Ce risque est calculé en fonction de divers paramètres, qui sont l'âge du patient, son sexe, son poids, sa taille, l'existence d'antécédents personnels de fractures, d'antécédent parental de fracture de hanche, de l'exposition à un traitement cortisonique, au tabac, à un excès d'alcool, d'antécédents de polyarthrite rhumatoïde ou de cause secondaire d'ostéoporose, ainsi que sur la valeur de la densité osseuse, mesurée au col fémoral.
L'outil FRAX est disponible sous forme informatique en libre accès sur le site Web de l'université de Sheffield (2). Le site propose également une version papier de cet outil. Il s'agit de tableaux utilisables chez les hommes et les femmes âgés de 50 ans ou plus, pour la Chine, la France, l'Italie, le Japon, l'Espagne, la Suède, la Turquie, le Royaume-Uni et les États-Unis.
Un usage clinique encore mal défini.
Ainsi, l'outil FRAX n'est pas utilisable pour toutes les populations, mais seulement pour celles qui ont fait l'objet d'une étude épidémiologique. Ainsi, ce n'est pas le cas de l'Allemagne. De même, les résultats constatés pour la France ne sont pas applicables à toutes les populations vivant dans notre pays, par exemple, les femmes africaines. Et il ne s'applique pas à toutes les tranches d'âge, les données disponibles étant peu nombreuses pour les femmes de moins de 50 ans.

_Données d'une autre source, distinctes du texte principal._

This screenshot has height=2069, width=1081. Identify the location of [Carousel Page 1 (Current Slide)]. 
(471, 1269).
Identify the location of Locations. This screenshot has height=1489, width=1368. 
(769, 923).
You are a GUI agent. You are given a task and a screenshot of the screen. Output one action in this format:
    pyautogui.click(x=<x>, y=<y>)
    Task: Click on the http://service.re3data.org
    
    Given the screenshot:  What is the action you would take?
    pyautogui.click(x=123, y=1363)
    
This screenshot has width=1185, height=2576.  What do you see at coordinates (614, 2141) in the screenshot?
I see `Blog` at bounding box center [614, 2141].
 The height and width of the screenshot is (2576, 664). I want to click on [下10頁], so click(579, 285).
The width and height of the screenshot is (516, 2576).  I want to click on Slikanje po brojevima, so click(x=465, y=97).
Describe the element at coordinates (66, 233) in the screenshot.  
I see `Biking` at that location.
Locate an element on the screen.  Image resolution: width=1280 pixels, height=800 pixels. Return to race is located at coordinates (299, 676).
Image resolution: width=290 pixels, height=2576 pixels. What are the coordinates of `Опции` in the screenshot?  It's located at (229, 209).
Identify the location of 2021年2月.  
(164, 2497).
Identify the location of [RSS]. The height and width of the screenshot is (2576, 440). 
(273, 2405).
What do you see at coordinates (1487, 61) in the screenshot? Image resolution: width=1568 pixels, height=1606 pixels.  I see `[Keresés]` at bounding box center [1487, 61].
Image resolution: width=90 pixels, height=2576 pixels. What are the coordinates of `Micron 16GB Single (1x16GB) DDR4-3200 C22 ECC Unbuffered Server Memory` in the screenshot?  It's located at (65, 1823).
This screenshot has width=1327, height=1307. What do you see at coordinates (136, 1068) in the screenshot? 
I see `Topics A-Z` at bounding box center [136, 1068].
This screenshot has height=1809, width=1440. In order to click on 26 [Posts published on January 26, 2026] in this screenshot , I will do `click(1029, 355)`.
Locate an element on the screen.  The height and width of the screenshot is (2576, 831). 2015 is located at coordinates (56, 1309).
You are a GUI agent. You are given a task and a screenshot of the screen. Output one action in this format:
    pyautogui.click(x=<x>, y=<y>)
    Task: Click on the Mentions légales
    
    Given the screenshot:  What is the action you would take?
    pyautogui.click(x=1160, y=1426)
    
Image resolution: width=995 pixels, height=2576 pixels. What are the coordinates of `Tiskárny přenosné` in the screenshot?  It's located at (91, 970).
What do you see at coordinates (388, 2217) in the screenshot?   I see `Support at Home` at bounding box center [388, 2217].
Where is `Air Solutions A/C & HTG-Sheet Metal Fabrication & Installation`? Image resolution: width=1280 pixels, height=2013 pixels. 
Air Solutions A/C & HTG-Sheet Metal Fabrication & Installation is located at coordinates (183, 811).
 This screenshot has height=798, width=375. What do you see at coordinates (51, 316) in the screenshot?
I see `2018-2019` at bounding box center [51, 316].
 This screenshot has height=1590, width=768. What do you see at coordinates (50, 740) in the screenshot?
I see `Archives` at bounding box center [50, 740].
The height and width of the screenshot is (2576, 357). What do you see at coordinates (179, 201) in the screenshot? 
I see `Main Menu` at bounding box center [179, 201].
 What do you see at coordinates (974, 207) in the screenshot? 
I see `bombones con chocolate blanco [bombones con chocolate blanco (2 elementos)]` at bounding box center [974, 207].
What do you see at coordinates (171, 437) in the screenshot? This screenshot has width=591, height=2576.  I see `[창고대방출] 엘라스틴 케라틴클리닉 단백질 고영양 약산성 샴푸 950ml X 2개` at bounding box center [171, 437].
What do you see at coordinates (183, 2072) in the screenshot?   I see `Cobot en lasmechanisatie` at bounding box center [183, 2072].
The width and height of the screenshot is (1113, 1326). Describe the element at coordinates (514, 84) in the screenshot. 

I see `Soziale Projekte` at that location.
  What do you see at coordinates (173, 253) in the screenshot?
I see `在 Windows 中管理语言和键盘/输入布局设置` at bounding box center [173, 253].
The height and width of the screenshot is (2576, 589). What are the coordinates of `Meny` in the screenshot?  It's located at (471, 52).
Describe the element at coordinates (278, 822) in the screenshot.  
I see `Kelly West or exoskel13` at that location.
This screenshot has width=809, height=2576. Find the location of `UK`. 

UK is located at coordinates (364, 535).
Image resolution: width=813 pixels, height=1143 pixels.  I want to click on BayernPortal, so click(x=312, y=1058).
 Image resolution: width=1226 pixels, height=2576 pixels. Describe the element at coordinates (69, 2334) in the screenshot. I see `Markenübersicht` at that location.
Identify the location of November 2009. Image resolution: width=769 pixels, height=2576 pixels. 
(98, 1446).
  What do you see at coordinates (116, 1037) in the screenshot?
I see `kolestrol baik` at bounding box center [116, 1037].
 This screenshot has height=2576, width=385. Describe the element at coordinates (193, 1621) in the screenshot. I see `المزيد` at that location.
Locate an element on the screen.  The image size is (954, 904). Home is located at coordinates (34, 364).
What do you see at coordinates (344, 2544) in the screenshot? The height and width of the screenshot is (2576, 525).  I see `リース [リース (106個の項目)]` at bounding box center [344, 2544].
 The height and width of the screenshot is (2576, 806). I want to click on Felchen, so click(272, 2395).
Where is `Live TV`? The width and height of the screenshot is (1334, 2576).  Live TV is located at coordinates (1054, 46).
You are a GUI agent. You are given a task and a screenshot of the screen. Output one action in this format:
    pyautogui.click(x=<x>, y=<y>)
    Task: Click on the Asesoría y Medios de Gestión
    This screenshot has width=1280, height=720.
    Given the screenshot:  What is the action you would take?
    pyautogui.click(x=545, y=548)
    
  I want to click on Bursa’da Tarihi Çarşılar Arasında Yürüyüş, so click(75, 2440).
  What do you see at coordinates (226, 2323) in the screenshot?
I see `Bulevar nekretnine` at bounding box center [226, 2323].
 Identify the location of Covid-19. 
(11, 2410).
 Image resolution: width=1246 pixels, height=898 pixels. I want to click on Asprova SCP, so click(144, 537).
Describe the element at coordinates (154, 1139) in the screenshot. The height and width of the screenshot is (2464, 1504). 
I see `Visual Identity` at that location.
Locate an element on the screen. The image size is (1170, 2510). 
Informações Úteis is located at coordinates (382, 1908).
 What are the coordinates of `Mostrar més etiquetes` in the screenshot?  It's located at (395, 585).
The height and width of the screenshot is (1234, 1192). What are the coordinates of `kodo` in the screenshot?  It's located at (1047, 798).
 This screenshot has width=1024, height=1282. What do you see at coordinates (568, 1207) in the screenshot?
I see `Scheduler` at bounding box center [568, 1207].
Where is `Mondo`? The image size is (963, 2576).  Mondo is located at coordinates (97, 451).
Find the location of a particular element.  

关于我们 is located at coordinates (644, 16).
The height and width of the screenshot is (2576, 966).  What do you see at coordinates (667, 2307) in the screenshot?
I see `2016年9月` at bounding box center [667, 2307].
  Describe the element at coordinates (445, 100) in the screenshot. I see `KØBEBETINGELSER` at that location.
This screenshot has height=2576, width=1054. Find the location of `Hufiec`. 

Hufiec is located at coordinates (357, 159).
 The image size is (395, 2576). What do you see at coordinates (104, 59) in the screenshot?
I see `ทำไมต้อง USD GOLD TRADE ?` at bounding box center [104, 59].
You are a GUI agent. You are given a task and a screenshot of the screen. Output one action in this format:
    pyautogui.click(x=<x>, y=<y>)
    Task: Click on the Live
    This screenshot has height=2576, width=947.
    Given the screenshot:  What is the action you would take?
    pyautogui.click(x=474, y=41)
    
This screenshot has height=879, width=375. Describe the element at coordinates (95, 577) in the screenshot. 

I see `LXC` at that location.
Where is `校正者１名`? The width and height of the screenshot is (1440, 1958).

Par ailleurs, cet outil ne permet pas en soi de poser une indication thérapeutique, « qui reste un objet de jugement clinique ». Il est par ailleurs inutile chez les femmes chez lesquelles l'indication thérapeutique est bien posée en son absence. C'est, par exemple, le cas chez une femme ayant des antécédents de fracture ou sous traitement par cortisone, ou encore si une mesure de la densité minérale osseuse a déjà été pratiquée et que le résultat montre un T-score inférieur à – 3. Il faut également noter que l'outil FRAX sous-évalue le risque de fracture, en particulier chez les femmes de moins de 60 ans. Son utilisation peut en revanche se révéler très judicieuse comme aide à la décision chez une femme dont les données de la mesure de la DMO sont fortement divergentes au rachis lombaire et à la hanche. Dans certains pays, un seuil d'intervention thérapeutique a été néanmoins défini. Il serait possible d'extrapoler ces seuils pour une utilisation en France, pays dans lequel ils n'ont pas été définis.
D'après un entretien avec le Pr Patrice Fardellone, CHU d'Amiens.
(1) Kanis JA et coll. FRAX and the assessment of fracture probability in men and women from the UK. Osteoporos Int 2008;19(4):385-97.
(2) OMS FRAX. Outil d'évaluation des risques de fracture. En ligne [www.shef.ac.uk/FRAX/].
Informer les cliniciens
La Société française de rhumatologie va communiquer des données informatives aux cliniciens sur l'intérêt de l'outil FRAX, tout comme cela a été récemment fait par l'International Osteoporosis Foundation (IOF) par les Prs C. Roux, T. Thomas et P. Orcel. Un atelier a en effet été mis au point par l'IOF pour familiariser les rhumatologues avec cet outil innovant, afin qu'ils puissent le manier et en assurer la « promotion » auprès des médecins généralistes et des patientes. L'objectif de cette promotion est de populariser la notion de facteurs de risque d'ostéoporose.